Abstract
Previous research points to the heritability of risk-taking behavior. However, evidence on how genetic dispositions are translated into risky behavior is scarce. Here, we report a genetically-informed neuroimaging study of real-world risky behavior in a large European sample (N=12,675). We found negative associations between risky behavior and grey matter volume (GMV) in distinct brain regions, including amygdala, ventral striatum, hypothalamus and dorsolateral prefrontal cortex (dlPFC). Polygenic risk scores for risky behaviors, derived from a genome-wide association study in an independent sample (N=297,025), were inversely associated with GMV in dlPFC, putamen, and hypothalamus. This relation mediated ∼2.2% of the association between genes and behavior. Our results highlight distinct heritable neuroanatomical features as manifestations of the genetic propensity for risk taking.

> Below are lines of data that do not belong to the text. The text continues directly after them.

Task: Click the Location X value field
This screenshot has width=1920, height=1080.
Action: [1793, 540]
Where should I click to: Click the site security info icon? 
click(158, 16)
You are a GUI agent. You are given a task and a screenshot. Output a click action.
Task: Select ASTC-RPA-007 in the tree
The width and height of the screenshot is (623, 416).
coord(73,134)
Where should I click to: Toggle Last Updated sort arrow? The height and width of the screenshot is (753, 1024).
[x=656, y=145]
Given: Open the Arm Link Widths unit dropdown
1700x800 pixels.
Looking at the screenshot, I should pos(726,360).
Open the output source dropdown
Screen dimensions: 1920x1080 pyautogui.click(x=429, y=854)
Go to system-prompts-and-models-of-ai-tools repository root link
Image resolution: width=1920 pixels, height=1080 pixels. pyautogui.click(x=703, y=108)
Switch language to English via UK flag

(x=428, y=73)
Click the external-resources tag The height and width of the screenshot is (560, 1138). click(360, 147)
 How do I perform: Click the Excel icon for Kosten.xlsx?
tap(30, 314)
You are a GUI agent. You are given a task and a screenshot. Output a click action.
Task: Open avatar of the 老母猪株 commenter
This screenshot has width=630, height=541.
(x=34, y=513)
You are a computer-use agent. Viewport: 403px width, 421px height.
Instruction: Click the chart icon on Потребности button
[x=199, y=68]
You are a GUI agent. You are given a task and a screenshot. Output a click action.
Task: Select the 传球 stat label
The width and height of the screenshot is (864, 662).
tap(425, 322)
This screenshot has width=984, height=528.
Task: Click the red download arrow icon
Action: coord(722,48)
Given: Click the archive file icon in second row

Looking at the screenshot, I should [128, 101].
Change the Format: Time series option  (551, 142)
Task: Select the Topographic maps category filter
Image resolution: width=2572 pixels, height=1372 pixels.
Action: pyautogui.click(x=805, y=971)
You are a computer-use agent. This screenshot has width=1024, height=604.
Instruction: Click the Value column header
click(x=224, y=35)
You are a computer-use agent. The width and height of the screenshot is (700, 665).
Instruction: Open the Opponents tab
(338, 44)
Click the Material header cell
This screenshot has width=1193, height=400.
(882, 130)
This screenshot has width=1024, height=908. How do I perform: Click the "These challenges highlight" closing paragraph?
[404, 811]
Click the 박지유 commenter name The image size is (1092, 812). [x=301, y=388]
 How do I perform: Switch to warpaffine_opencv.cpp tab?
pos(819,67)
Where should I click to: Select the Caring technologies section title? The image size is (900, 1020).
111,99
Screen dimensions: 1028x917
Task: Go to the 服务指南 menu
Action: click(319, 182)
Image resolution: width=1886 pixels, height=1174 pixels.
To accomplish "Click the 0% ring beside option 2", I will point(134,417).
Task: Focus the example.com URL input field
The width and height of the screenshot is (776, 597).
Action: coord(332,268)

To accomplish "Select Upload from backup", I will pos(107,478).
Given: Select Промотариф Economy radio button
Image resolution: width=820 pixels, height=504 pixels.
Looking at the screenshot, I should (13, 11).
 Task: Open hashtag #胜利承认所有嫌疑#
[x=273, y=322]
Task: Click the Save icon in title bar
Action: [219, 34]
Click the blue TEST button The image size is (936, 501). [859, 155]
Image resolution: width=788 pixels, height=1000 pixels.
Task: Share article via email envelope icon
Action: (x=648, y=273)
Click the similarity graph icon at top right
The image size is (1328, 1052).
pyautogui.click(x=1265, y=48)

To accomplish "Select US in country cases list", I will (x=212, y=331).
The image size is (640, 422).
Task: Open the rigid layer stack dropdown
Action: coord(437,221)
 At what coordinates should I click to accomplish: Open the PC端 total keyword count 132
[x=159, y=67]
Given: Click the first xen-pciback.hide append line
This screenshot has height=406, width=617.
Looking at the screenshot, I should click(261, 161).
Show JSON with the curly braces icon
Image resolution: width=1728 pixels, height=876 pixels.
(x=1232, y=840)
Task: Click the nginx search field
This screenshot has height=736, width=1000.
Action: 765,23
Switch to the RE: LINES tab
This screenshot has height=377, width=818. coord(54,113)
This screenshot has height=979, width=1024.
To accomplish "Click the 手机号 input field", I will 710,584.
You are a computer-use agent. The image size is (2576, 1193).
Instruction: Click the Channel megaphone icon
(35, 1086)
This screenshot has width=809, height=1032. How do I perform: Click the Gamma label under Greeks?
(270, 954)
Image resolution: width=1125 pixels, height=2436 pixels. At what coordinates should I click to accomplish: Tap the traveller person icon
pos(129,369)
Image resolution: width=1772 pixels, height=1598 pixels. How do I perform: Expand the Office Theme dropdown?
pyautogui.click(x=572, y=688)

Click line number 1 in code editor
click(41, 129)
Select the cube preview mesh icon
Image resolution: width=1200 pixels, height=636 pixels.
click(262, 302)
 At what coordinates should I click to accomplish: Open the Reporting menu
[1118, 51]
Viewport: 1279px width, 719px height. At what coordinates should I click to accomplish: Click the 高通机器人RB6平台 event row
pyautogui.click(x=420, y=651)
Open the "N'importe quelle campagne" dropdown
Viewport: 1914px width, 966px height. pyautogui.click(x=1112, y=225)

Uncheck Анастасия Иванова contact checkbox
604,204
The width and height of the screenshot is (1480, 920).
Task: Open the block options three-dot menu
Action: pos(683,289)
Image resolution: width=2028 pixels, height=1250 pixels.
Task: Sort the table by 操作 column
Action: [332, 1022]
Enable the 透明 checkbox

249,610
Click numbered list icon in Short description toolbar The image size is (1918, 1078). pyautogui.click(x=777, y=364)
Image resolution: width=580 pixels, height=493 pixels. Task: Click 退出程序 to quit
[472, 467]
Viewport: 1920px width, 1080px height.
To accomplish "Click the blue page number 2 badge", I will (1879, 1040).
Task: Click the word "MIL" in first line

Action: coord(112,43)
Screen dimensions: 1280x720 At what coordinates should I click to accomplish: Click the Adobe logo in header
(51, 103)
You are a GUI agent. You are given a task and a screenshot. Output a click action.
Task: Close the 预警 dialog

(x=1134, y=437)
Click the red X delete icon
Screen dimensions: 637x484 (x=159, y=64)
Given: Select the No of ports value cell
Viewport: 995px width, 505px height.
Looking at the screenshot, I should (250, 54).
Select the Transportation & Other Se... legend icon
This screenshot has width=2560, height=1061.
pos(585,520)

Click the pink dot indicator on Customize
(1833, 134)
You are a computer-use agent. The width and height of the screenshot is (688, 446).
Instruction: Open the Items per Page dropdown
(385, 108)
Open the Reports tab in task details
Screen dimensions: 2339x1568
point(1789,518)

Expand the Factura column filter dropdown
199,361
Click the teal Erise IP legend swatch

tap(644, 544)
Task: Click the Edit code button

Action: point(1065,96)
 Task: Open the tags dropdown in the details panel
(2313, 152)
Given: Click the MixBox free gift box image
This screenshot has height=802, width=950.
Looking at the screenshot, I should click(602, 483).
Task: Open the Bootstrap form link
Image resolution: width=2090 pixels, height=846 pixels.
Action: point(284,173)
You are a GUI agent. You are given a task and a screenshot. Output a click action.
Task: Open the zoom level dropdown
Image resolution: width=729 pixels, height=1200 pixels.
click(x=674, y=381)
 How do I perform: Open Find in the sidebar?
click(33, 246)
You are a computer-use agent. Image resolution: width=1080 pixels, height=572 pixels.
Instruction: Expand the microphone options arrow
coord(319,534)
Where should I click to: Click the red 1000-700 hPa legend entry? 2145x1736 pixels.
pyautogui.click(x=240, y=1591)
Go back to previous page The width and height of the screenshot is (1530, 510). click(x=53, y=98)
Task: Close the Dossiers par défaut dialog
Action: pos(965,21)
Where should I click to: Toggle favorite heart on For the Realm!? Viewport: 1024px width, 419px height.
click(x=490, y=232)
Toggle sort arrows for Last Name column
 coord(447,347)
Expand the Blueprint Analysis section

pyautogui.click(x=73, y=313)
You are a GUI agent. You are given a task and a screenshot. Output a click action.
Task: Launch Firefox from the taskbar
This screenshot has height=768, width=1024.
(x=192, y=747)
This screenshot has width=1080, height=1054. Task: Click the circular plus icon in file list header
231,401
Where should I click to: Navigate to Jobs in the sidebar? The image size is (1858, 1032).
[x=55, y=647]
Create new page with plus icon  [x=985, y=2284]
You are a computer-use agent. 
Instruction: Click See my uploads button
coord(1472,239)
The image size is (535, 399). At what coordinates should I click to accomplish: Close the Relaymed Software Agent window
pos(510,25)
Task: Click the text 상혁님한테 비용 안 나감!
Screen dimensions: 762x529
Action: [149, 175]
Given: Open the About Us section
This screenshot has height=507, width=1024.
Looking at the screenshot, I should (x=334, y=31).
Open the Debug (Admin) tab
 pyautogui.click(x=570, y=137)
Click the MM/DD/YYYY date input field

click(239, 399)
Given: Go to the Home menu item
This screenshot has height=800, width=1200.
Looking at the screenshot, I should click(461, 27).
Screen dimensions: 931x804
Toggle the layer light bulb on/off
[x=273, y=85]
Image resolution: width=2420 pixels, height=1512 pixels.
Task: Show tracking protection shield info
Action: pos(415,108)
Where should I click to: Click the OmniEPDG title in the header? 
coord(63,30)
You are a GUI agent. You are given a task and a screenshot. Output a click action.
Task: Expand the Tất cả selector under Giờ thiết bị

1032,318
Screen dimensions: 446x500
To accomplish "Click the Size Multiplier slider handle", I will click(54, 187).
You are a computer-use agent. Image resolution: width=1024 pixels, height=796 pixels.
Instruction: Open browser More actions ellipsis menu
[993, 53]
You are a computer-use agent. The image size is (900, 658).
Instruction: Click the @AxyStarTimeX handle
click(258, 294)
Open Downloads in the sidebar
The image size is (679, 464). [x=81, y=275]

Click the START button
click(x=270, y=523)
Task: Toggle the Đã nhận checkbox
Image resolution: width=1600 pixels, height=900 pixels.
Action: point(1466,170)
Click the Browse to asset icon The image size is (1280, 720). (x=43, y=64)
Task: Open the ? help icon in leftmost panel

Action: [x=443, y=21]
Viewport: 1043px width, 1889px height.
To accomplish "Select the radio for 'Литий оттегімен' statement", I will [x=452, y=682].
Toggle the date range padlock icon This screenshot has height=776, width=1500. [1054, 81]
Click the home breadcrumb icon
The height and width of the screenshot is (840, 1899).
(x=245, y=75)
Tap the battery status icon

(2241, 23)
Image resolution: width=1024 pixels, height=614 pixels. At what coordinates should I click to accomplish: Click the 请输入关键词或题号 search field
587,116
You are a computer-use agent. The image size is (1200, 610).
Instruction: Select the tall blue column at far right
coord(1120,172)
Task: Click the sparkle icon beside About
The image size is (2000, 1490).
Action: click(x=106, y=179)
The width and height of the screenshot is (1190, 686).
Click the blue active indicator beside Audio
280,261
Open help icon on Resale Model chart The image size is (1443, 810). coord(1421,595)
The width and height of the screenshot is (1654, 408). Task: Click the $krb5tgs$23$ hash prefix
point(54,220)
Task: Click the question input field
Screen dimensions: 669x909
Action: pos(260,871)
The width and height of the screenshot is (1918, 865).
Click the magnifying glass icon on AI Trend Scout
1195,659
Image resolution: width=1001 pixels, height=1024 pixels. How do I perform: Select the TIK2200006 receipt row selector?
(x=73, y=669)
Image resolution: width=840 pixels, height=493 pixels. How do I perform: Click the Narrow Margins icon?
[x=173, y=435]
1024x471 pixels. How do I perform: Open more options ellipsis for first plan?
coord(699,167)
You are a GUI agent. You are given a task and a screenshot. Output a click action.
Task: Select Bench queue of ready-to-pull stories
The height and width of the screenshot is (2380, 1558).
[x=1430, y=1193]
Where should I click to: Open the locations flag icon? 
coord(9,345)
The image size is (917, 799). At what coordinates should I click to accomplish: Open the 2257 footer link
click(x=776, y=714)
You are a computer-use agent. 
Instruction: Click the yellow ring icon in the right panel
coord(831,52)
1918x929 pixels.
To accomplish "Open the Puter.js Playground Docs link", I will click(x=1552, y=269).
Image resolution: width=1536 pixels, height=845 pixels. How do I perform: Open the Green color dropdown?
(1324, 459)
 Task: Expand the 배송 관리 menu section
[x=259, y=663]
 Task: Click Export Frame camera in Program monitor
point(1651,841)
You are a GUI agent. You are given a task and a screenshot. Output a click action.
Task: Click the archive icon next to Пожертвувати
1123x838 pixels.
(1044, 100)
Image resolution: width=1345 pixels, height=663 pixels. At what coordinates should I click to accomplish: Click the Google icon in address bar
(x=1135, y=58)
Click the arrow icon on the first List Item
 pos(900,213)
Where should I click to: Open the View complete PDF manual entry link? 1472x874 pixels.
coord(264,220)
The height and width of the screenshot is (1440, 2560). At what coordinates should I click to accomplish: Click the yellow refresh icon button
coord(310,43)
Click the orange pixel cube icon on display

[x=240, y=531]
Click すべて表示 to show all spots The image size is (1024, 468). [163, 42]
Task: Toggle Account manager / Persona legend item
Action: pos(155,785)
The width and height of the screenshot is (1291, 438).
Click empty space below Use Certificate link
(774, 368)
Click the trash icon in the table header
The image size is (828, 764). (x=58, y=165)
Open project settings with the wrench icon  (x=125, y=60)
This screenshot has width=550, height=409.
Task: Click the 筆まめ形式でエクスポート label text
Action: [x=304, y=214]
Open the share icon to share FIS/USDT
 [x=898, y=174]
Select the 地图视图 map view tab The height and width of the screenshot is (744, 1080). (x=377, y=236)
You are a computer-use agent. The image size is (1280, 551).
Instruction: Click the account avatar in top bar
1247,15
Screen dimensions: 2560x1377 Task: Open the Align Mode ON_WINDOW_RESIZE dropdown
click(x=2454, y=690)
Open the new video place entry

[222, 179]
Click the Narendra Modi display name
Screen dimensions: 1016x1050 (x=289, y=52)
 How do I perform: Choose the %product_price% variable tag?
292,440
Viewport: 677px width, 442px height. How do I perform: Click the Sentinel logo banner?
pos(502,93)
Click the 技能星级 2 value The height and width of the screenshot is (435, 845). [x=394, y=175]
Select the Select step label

One Sentence Summary Risky behavior and its genetic associations are linked to lower grey matter volume in distinct brain regions.
Footnotes
↵1 Self-reports of the number of sexual partners have been implicated in risky behaviors related to alcohol abuse (i.e., binge drinking) and unprotected sex, specifically in young adults (8), irrespective of gender or sexual orientation.
↵2 In Karlsson Linnér et al. (2019), the phenotype ‘risky behavior’ as defined here was referred to as the ‘first PC of the four risky behaviors’.
↵3 These IDPs were extracted using parcellations from the Harvard-Oxford cortical and subcortical atlases and Diedrichsen cerebellar atlas, and consists of all the GMV IDPs derived by the UKB as for August 2019.